The Casino Connection

Google (and presumably Amazon, too) thought the time was ripe for cloud gaming because they’ve seen the success of online casinos, online slots websites, and the enormous digital gaming market that those websites belong to. It would have been unthinkable in the 1990s for the casino industry almost entirely to move online, and yet that’s what’s happened. People are far more likely to do their iGaming through their laptops or phones now than they are to a casino in person, and that’s a testament to how innovative the people and companies that run these websites have become. Google and Amazon looked upon them almost like a backdoor pilot for conventional cloud gaming – but in Google’s case, they got some of the details wrong.

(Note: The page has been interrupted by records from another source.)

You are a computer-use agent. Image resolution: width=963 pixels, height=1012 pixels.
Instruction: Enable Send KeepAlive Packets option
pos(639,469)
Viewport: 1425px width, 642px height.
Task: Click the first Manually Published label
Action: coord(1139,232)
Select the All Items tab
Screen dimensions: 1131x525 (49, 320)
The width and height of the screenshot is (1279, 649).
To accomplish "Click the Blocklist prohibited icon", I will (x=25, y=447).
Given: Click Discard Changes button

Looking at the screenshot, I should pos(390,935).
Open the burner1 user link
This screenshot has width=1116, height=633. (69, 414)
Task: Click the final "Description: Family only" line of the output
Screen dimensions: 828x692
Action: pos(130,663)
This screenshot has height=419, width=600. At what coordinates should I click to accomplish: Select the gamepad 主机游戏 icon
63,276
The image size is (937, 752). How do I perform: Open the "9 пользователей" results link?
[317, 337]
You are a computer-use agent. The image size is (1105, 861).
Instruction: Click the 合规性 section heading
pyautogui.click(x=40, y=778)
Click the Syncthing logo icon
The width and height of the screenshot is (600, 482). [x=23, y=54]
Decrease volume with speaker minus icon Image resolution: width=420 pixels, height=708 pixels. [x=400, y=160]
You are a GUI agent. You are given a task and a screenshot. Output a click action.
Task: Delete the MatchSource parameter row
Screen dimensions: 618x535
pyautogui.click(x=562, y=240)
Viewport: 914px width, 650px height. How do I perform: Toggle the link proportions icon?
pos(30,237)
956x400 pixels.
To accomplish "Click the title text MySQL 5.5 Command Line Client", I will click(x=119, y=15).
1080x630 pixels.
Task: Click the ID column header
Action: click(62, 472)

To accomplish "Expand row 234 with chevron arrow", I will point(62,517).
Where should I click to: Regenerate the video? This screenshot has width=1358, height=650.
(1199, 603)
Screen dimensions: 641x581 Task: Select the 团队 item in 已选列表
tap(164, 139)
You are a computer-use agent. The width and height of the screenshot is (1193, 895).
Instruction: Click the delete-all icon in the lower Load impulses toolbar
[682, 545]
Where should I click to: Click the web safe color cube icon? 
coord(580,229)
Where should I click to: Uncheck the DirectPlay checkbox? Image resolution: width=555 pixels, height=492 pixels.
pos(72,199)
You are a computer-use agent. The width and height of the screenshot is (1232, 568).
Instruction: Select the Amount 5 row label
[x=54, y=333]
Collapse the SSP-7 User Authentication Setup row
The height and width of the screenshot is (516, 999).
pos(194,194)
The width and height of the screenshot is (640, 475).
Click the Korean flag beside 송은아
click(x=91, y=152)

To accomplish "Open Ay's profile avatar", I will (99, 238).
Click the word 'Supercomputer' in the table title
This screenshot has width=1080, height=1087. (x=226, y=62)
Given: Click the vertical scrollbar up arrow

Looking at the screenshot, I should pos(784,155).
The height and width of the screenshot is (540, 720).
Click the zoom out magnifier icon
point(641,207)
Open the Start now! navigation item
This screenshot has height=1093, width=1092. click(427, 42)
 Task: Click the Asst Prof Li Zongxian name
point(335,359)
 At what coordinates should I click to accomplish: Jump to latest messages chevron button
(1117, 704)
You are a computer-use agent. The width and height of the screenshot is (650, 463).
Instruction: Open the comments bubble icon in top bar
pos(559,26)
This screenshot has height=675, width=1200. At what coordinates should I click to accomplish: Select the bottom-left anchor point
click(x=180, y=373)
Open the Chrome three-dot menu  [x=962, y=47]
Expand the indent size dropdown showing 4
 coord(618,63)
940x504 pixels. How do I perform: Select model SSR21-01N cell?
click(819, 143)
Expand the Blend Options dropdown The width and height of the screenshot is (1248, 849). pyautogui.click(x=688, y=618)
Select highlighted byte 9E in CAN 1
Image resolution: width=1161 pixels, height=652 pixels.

The entities behind online casinos understand that mass accessibility and zero barriers are the key to success. That’s why casino networks don’t create individual websites for each game they create, insist on players downloading apps, or insist on payment before people are allowed to register. Casino networks might use sister sites of their main brands to replicate content across their network, but in doing so, they’re spreading their net wider rather than restricting the point of access. Google got it wrong straight out of the gate by ignoring certain devices and insisting that all players had to use their controller. If a casino network company blocked access to its sister sites to, for example, any player using an Apple device or any user who had a laptop that was more than five years old, they’d be doomed to failure because so many of their rivals wouldn’t impose such restrictions. Google’s approach from day one should have been “catch-all.” Instead, they’ve ended up with “catch almost nobody.”

What Makes Amazon Different?

Amazon Luna has been in invite-only mode since October 2020. By its own admission, the company does not have expert status when it comes to video games. The Amazon Games division is yet to create a single hit, so it made sense to take a slow and steady approach with Luna. They’ve been getting feedback from the players who’ve been invited to give the new platform a try, but they’ve also been watching their rivals like a hawk. They’ve had the opportunity to learn lessons from the seemingly-inevitable downfall of Stadia, and if they’re smart, they’ll already have made changes based on those letters. They’ve seen what Sony and Microsoft did in response to the launch of Stadia, so they know what they’re up against in terms of alternative products from those companies. They have a much better idea of the marketplace than Google did when Stadia was launched, and they’ve decided now is the time to make Amazon Luna available to everybody.

Rather than charging per game like Stadia or running a monthly subscription model like Xbox Cloud or PlayStation Now, Amazon Luna operates “channels.” If you want to play old-school games, for example, you might want to subscribe to “The Retro Channel.” If you’re only interested in the latest releases, you’d be more interested in “The Prime Channel.” Amazon’s hope is that players will be drawn in by the idea of paying only for the content that they want to use and paying less than it would cost to own that content outright. In that way, they’re more focused than PlayStation Now and cheaper than Google Stadia. It’s a new and original idea, and it could work. The same question remains, though – are players ready to give up their consoles, or is it still too soon? Now Amazon Luna is available to all, it seems we’re about to find out.